Element and text location data:
▬▬▬
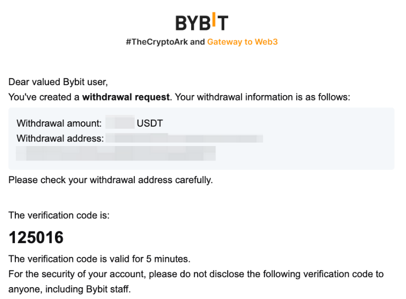Click "Please check your withdrawal address carefully" text
The width and height of the screenshot is (406, 299).
pos(110,180)
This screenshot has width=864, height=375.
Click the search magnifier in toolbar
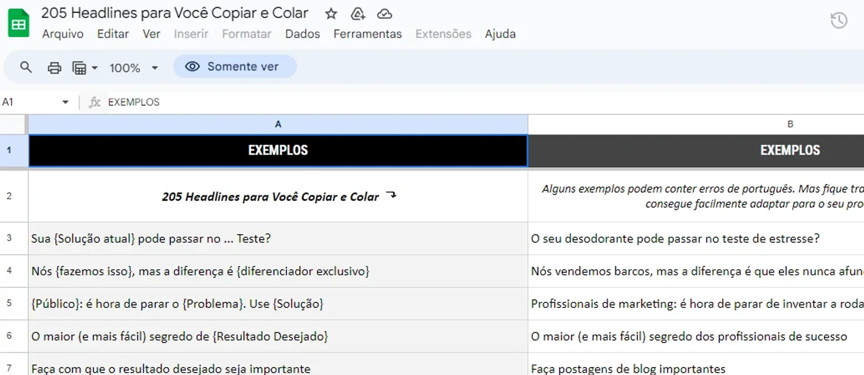pyautogui.click(x=25, y=68)
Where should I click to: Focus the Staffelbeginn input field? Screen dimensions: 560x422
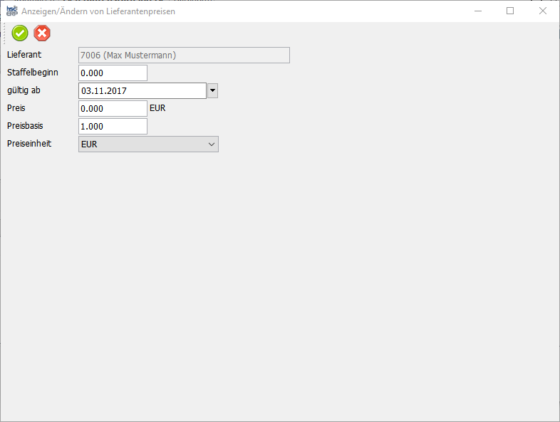point(113,73)
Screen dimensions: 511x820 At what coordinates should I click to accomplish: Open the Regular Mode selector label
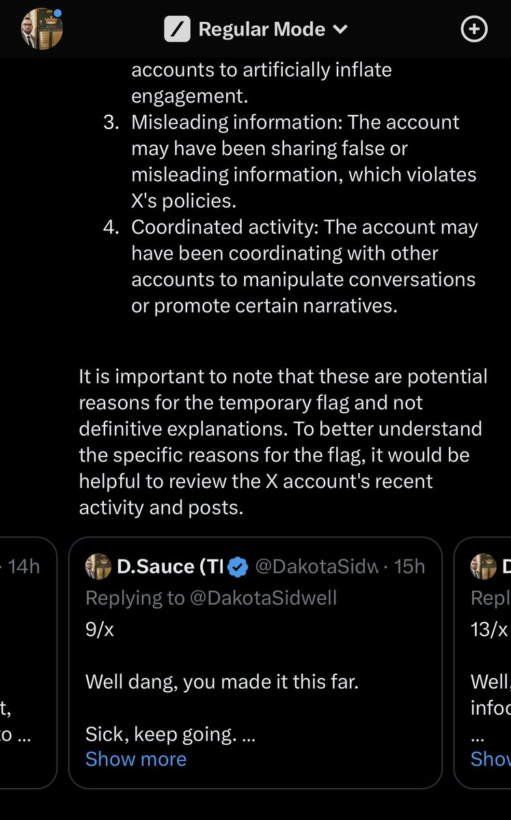(261, 30)
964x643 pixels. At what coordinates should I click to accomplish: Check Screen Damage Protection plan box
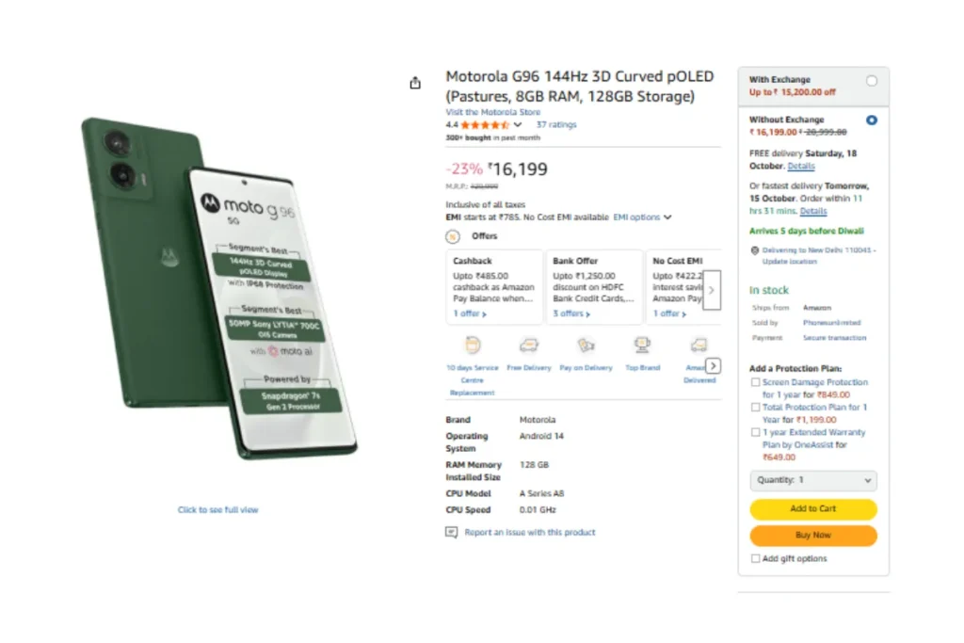(x=755, y=383)
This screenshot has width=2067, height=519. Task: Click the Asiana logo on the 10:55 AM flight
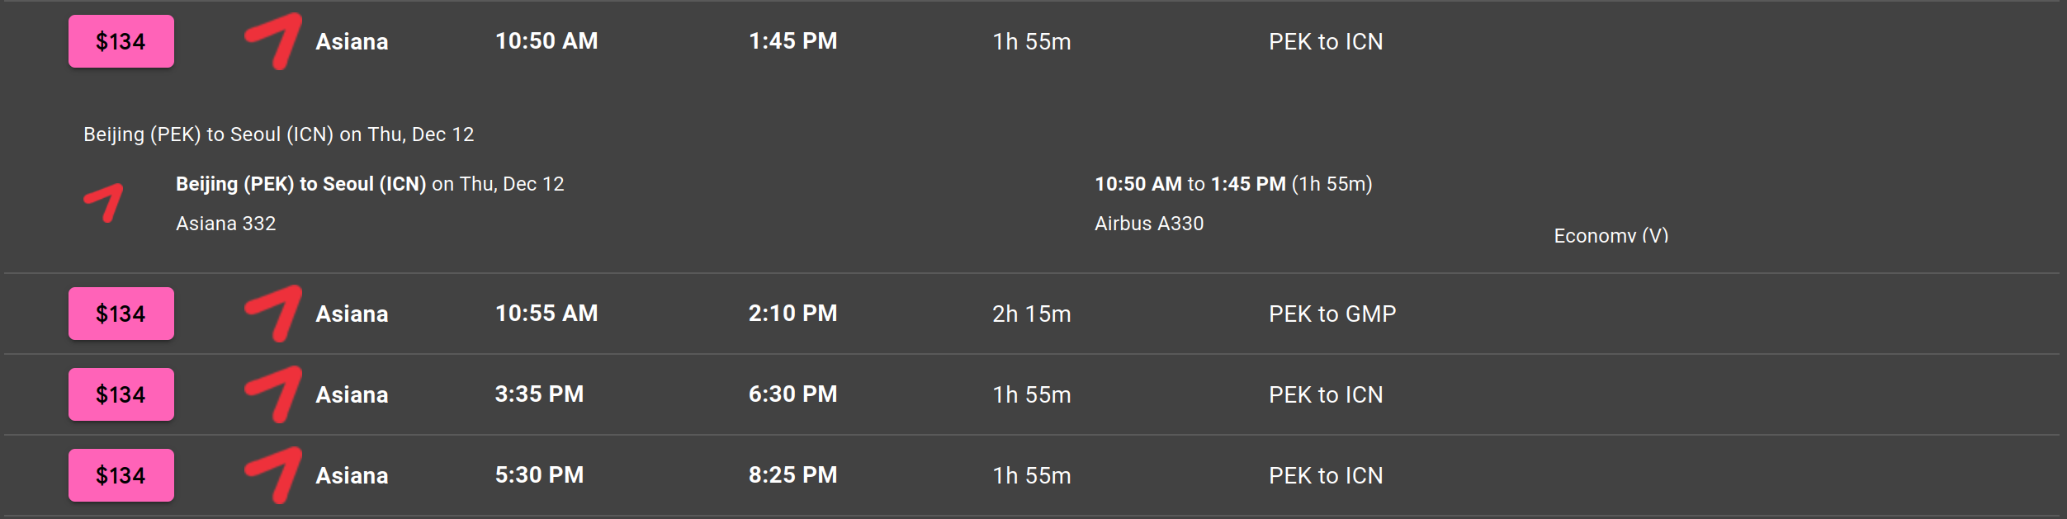coord(273,314)
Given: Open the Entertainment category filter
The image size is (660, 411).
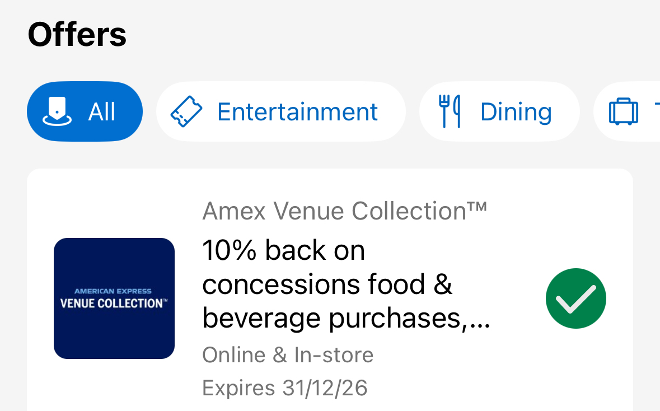Looking at the screenshot, I should coord(281,111).

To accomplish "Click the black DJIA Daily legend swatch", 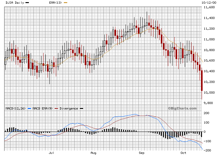I will tap(27, 2).
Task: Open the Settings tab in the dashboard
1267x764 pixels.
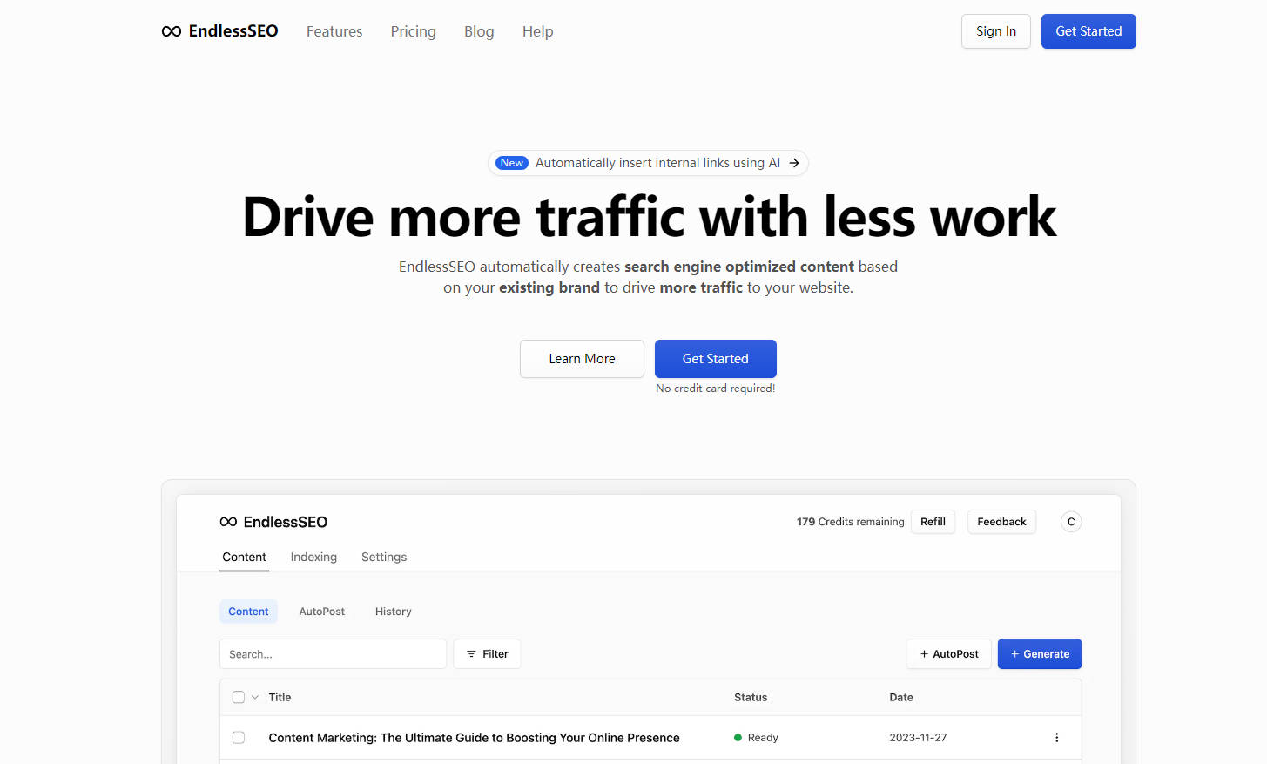Action: (x=384, y=557)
▬▬▬
» **Work to be completed**
From the listing above, pull out every line that contains the string "dimensions", matching its case exactly.

» **Solution to this problem**
Where should I click to: Focus the Staffelbeginn input field? Screen dimensions: 560x422
Screen dimensions: 511x820 At what coordinates should I click to accomplish: Open the Regular Mode selector label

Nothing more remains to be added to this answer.